• **WORK INSTRUCTION**: With the line containing "Task: Expand the Line entry in stack" as the starting point, output every line of the data below through its final line, character for character.

Stored data
=====

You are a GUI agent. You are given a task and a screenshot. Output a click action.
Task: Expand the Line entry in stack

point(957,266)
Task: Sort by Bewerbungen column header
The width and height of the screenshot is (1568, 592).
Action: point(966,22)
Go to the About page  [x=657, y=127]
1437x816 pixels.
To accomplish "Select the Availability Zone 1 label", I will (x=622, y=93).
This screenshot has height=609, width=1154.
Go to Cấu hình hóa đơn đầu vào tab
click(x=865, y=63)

=====

• **EXPECTED OUTPUT**:
Task: Expand the Line entry in stack

point(957,266)
Task: Sort by Bewerbungen column header
The width and height of the screenshot is (1568, 592).
Action: point(966,22)
Go to the About page  [x=657, y=127]
1437x816 pixels.
To accomplish "Select the Availability Zone 1 label", I will (x=622, y=93).
This screenshot has height=609, width=1154.
Go to Cấu hình hóa đơn đầu vào tab
click(x=865, y=63)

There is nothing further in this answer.